For those that are in big business and think they have made a great move by joining forces with the state I suggest you go back and read your history.  You never will possess the ultimate power, you will be seduced into thinking you do and then when the time is right government can eliminate you and your fortune with the stroke of a pen.  Power is granted to you by this authority when you engage in this unholy union and it can be taken away on whim and your wealth confiscated.  Selling out freedom and your fellow citizens for some extra money or government contracts will come back to haunt you.  Your legacy to the United States will be a neo-feudalistic, gulag casino economy that has already begun.  Below is a link to an excellent interview with Bill Moyers on PBS about our financial oligarchy (I believe many industries here are becoming oligarchies but the financial one is the most powerful) and the need to stop its cancerous growth.

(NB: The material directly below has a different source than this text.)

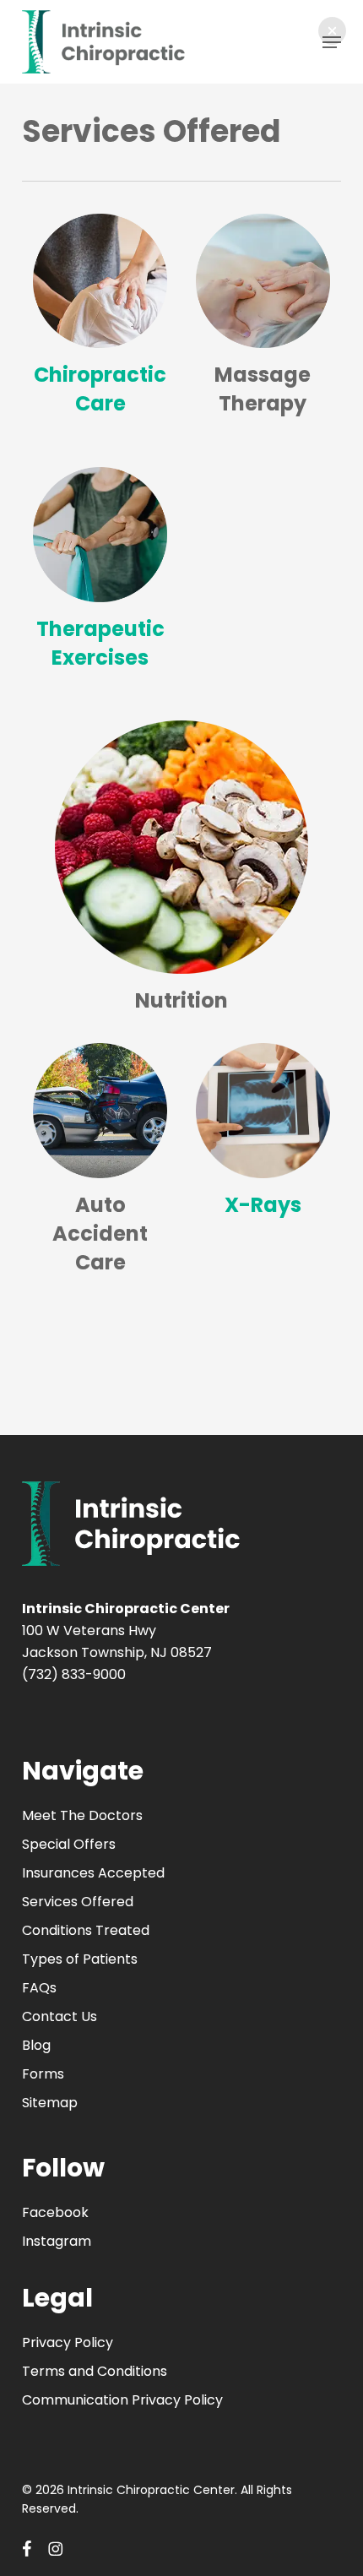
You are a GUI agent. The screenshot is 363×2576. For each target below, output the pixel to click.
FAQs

This is the legacy of the Chicago political machine, of sucking in businesses, who think they are getting in on the ground floor, that they have gamed the State, only to find that they now have parasites latched onto them that cannot be removed with out killing the patient.

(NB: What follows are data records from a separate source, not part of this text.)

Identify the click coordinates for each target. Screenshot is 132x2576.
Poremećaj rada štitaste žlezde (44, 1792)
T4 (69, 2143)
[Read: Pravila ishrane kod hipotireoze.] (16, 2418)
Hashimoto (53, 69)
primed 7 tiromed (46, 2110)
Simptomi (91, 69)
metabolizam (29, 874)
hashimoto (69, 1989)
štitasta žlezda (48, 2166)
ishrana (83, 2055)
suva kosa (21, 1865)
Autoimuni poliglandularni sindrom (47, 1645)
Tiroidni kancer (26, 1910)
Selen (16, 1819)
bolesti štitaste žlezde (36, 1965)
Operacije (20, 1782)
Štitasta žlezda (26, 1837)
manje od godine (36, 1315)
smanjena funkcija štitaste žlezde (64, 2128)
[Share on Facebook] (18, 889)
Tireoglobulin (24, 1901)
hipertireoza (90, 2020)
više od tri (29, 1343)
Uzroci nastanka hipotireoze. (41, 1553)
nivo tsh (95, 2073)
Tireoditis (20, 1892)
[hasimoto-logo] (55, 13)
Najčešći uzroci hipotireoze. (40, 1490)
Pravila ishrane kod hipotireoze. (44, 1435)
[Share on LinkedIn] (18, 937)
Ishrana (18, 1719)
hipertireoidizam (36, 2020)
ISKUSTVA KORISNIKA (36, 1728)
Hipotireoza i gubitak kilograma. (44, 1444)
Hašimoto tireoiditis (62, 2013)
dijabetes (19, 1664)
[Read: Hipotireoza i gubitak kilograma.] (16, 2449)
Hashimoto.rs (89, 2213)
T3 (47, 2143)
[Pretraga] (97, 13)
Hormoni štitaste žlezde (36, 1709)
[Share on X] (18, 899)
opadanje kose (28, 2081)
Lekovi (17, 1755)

All this said, while I am a small government person, I am no anarchist.  I think government can do a lot of good.  I merely think government must be used a tool, a complement to the freedom, independence and individuality.  Once the government becomes so big that is the primary driver of capital and investment we are in big trouble.  This is where the individual's economic creativity becomes stifled and things shut down.

Like I said, I don't always agree: but this is the core point that needs to be made again and again and again, as when the State becomes the economy, then the economy ceases to work. This is inevitable: the State follows its own reasons and goals, and they are never the goals of the common man or the even the people as a whole.

The important point also raised is this:

...the biggest wealth destruction in the next 1-2 years will be in my opinion without a doubt in the sovereign/municipal debt markets.  Whether it be through inflation or deflation this stuff can't possibly be paid back in real money or anything close to it.  The biggest fallacy I hear from people I know that own government or municipal paper is they say they are "comfortable just collecting the yield."  Ok, they may be comfortable with that now, but what if inflation escalates in a major way which is in my opinion a one of the more likely outcomes to all this.  It means that clipping 3.7% per year on a 10 year note will not be so comforting. 

People investing in sovereign debt are indeed setting themselves up for a fall, because there is no way for this to be paid back. Let's repeat that one more time.

Sovereign debt cannot be paid back. It will be either eliminated via default or via inflation. Sovereign debt, at this point, is unsustainable and as such deserves junk status, not the highest ratings status. This is yet another case where the standard rating system fails, as it fails to take into account the sheer levels of debt until that debt has already been accumulated. Ratings have to look forward for them to be of any real use to an investor: watching your investments get de-rated after they go tits-up is not much of a help at all.

The welfare state, the creation of a modern lumpenproletariat kept enthralled with food stamps and American Idol and deliberately dumbed-down to create dependent voting blocks that vote in the same thieves and frauds year in, year out, is at the core of the malaise. This dysfunctional aspect of the United States carries with it the seeds of its own destruction.

The solution? No one is going to like it: hard work, savings, poverty and despair for those unwilling to work. Charity for those actually unable to work. For those indulgent in their life styles, no further subsidies, no more billions spent on trying to find a cure for AIDS (ultimately a life-style disease, one with an easily controlled vector that is defeated by dark rooms and heavy promiscuity), and above all: putting adults in control.

Because they certainly are not in control right now.